══ Supplied passage
Looking back now in my final year as an LLB Law student at Kent Law School, many of the experiences that ended up shaping my degree initially seemed quite small at the time. Attending networking events, participating in skills modules, taking on committee positions, pursuing careers support opportunities, and gradually becoming more involved within the university environment all opened doors in ways I could not have anticipated at the beginning of my degree.

What I have valued most about Kent is not simply the number of opportunities available, but the way those opportunities become connected. A skills module can lead to work experience. A law fair conversation can lead to a mini-pupillage. A careers appointment, a mock interview, or an Employability Points entry can become
part of a much wider professional journey.

One of the experiences that most significantly shaped my time at Kent came through the Mooting Lawyering Skills module I chose to take in my second year. Kent Law School offers students a wide range of co-curricular Lawyering Skills modules designed to develop practical legal skills beyond the classroom, and mooting immediately stood out to me despite feeling quite far outside of my comfort zone at the time.

Like many students, public speaking initially felt intimidating to me, particularly in professional settings. At first, I viewed mooting as a way to challenge myself and build confidence rather than something that might genuinely lead anywhere beyond the module itself. Very quickly, though, it became much more than that.
════
- _Objective_
Copy the Kent Law School reflection word for word, everything from "Looking back now" down to "of my degree.".
══ Data lines
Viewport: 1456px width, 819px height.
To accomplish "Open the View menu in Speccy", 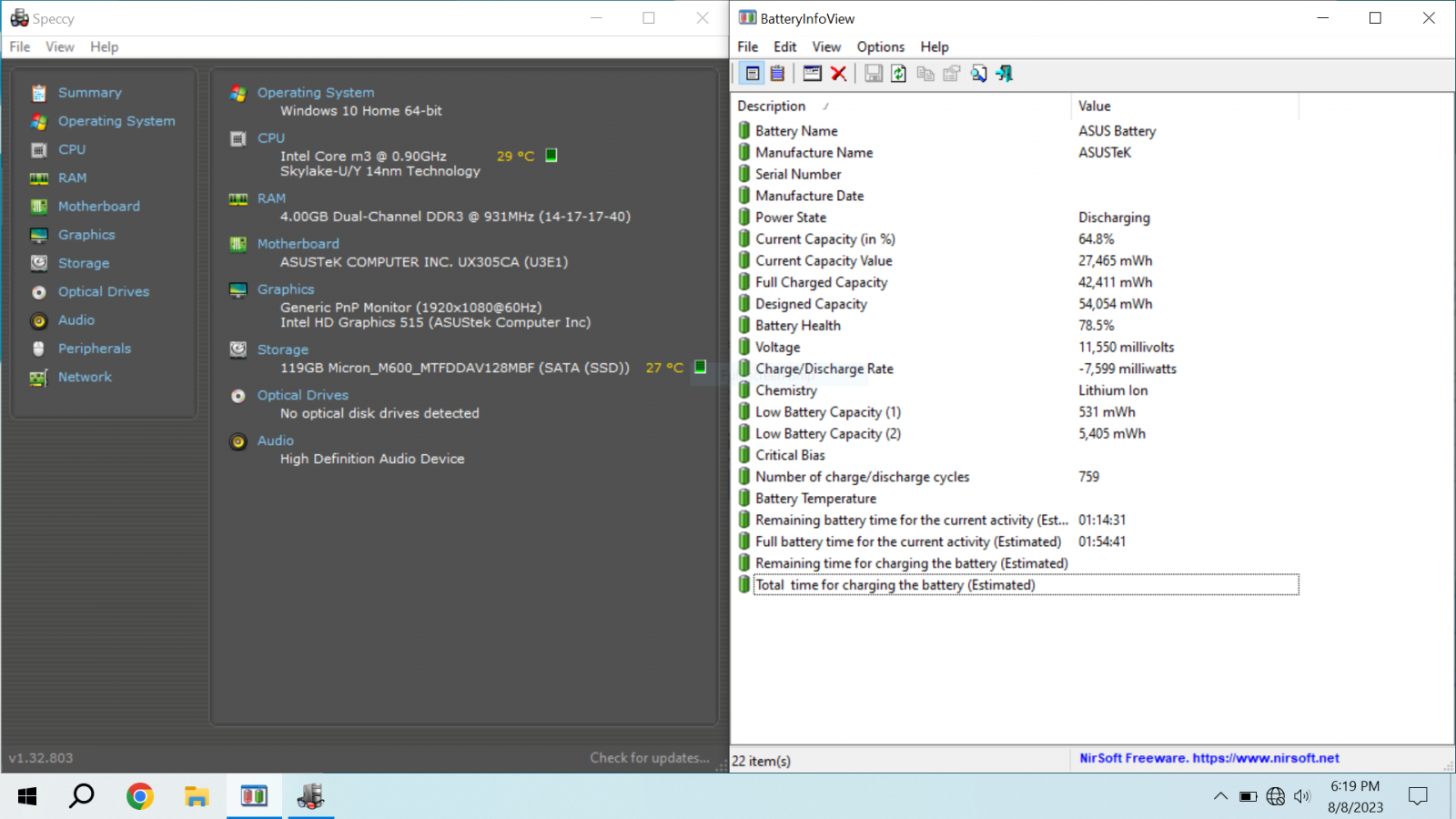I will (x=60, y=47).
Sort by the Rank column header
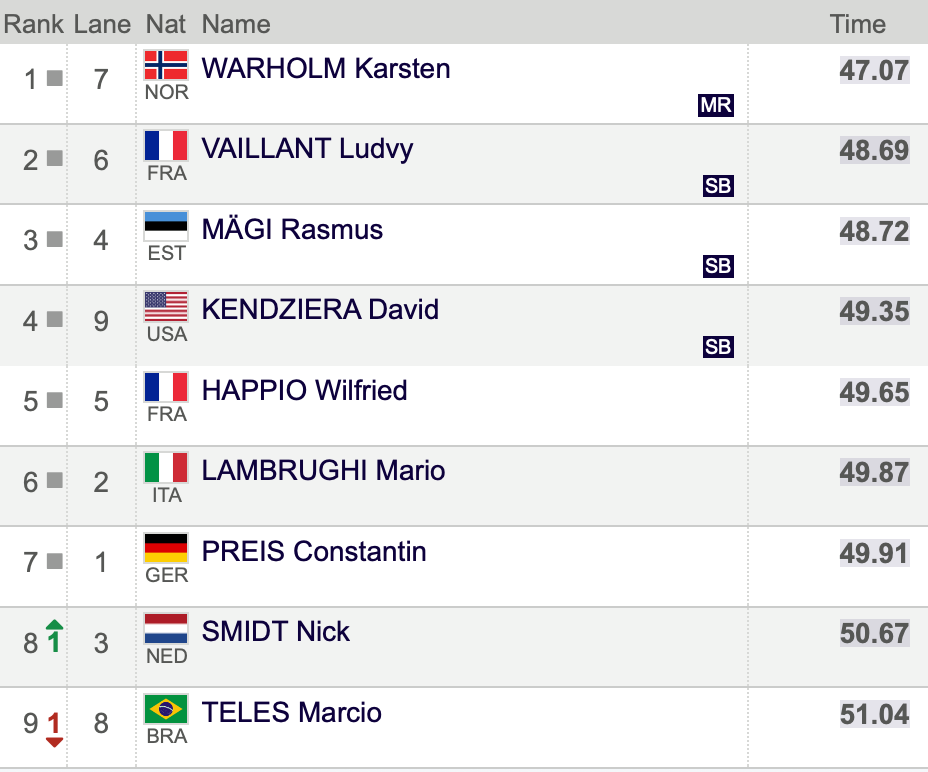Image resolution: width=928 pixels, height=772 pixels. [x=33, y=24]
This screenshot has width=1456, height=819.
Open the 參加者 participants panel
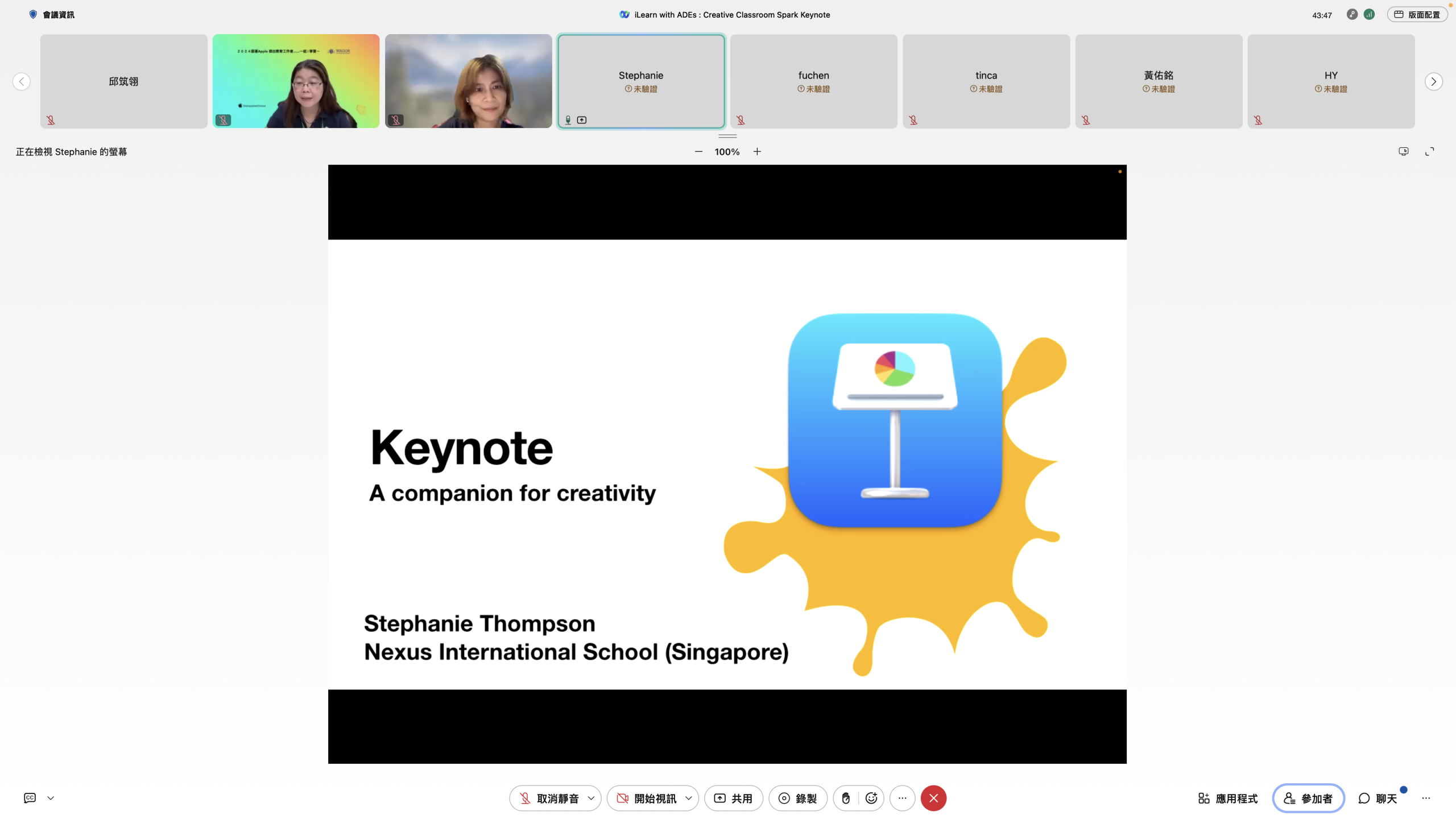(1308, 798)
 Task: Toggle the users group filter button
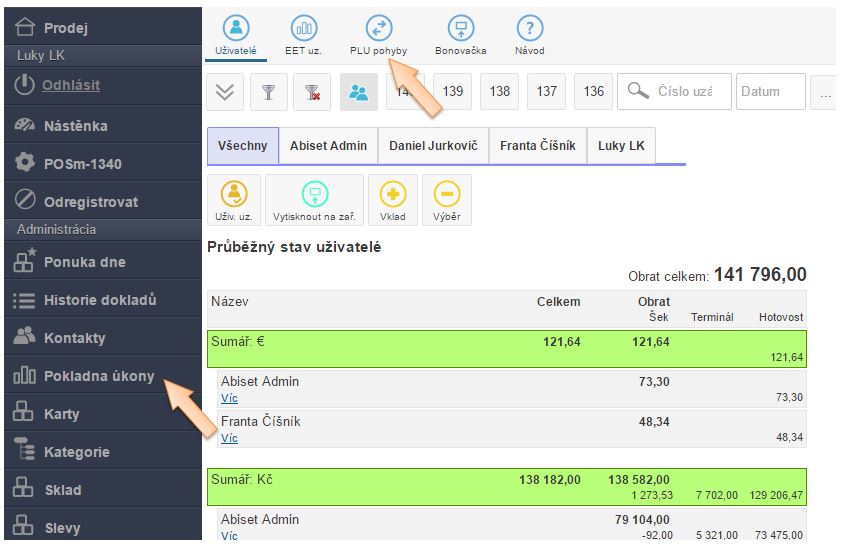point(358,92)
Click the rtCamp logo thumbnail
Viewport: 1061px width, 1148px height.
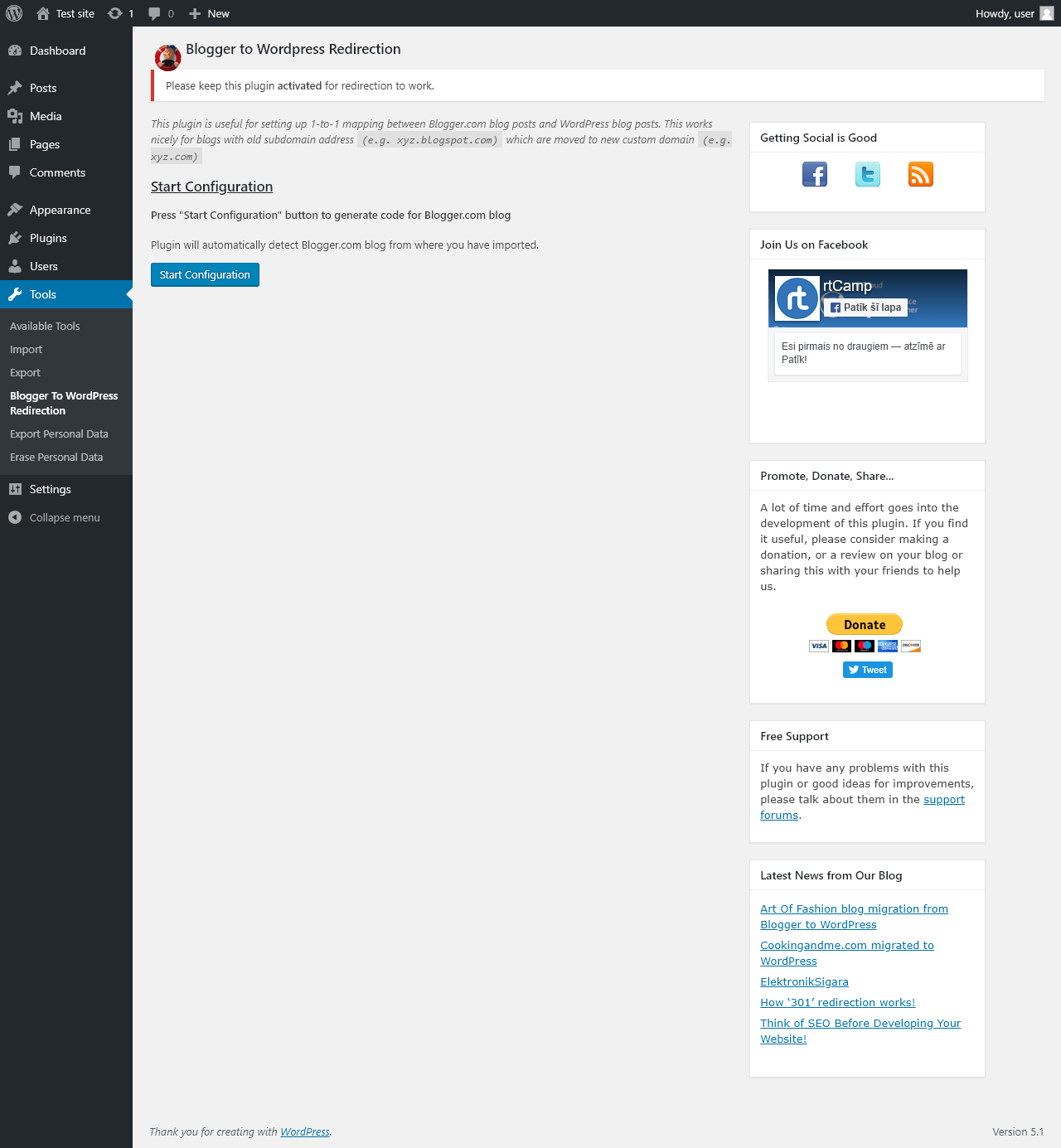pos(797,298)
════
- _Exercise response_
Looking back now in my final year as an LLB Law student at Kent Law School, many of the experiences that ended up shaping my degree initially seemed quite small at the time. Attending networking events, participating in skills modules, taking on committee positions, pursuing careers support opportunities, and gradually becoming more involved within the university environment all opened doors in ways I could not have anticipated at the beginning of my degree.